» **TEXT PROVIDED**:
────────

Thursday 17 February 2011

The Sporting Season

BOF's other career
Though January is traditionally the month for punishing work-out regimes and implausibly rigorous weekend timetables of self-improvement, the New Year spirit remains strong in the Pad. If anything, our commitment to sports has reached an almost embarrassing peak.

This morning found me late and munching my cereal at speed as I dashed for the door, when young BOF returns from his morning run.


He is buoyant with endorphins and the Battersea Park scenery.

‘Hello! Just had such a great run Kate I can’t understand why you don’t like running outside! I can’t understand why you don’t come for a run with me! Let’s go tomorrow, let me tell you about my route, OK...’

I am so impressed, I tell him, but I really have to go, as I’m about to be late for work.

‘OK! Great idea! Have a lovely day!’

‘Bye.’

‘Oh Kate, wait...’ I turn back, wondering if I’ve left behind my packed lunch. Or, indeed, my gym kit. ‘... Look at my stretch – it’s great – I learnt it at Bikram Yoga.... Look!’

I flee, shouting compliments on the complexity of the stretch over my shoulder.

Later, more follows.

No caption necessary
My Pimlico Guru, proud of her success at encouraging me to join her gym, tells me all about spinning. The ultimate city sport - it's for people with no space and no time. I must go because I’ll love it, I’m told. Because there is a man who shouts at you until you try harder.

It sounds like a cult.

But I go. Of course I do. PG gets me by implying that there’s a competitive element to spinning and I get embarrassingly excited at the thought.

When I arrive the spin-room is darkened and I can hardly make out the antlered forms of the sweaty bikes. Inspirational music blasts at club volume. I climb on the bike PG has saved for me (‘I had to fight someone off for you! The class is oversubscribed!’) and Shouting instructor spies me.

────────

» **WHAT YOU WILL DO**:
- A) Could you copy the records from the line containing "This screenshot has height=460, width=840." through the end of the records, leaving out the pictures?
- B) Can you carry on the blog post about running and spinning from the point where it stops?
The records have no connection to the blog post about running and spinning.

(Records from a collection)
────────

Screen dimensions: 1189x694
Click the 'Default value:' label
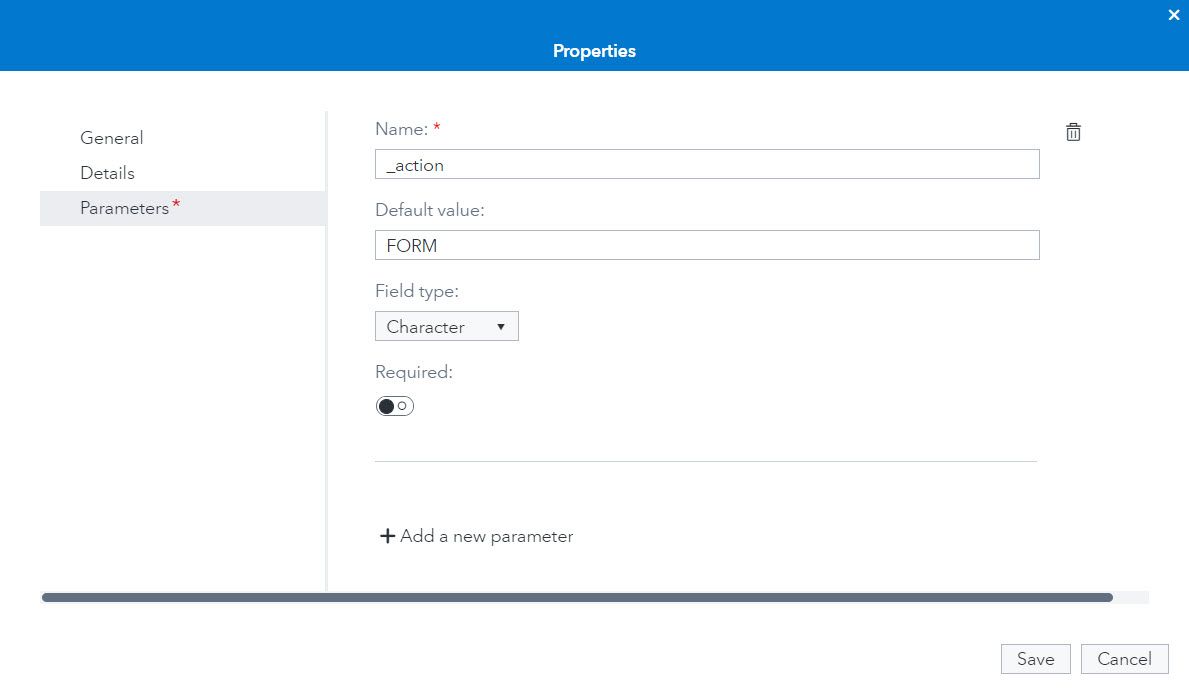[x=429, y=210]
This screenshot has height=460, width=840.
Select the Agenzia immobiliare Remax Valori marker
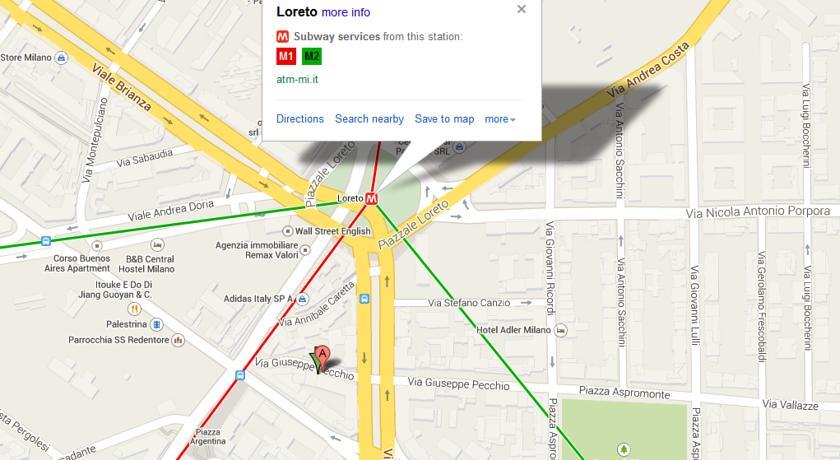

────────

» **ANSWERS GIVEN**:
- A)
This screenshot has height=460, width=840.
Select the Agenzia immobiliare Remax Valori marker

- B)
‘Has anyone not done this before?’ he asks pointedly, as the spin-crowd observe my feeble attempts to change the bike’s seat height. He swoops down.

‘HAH! (gesturing at PG) Did she bring you then? Are you ready for this? Are you?’
‘Erm...’ (Oh God, it is a cult. PG and The Shouter are in league.)
‘I’ll fix your bike then. You don’t have any water? You don’t have a towel? Oh dear me (knowing look) you really haven’t been spinning before have you now...’
(The whole class titter. They love him too.)

Forty minutes later and the walls run with sweat. As we reach the climax of ‘I Gotta Feeling’ (The Shouter: ‘You’re almost at the top of the hill now. How fit do you wanna be?? YOU DECIDE!!’) I eye the squash courts through the window and think longingly of Saturday morning’s Fight Club.

And then it’s over. The Shouter dismisses us and his adoring spinners throng round him gratefully as they leave.

‘See you next week!’ I exclaim involuntarily as I pass.

Damn you cult.

7 comments:

  1. At the risk of a double post, the scourge of the internet forum,

    Is the bike seat covered in second hand sweat from the previous rider/spinner? If so, I suppose this begs the question, how sweaty is the seat after you've finished?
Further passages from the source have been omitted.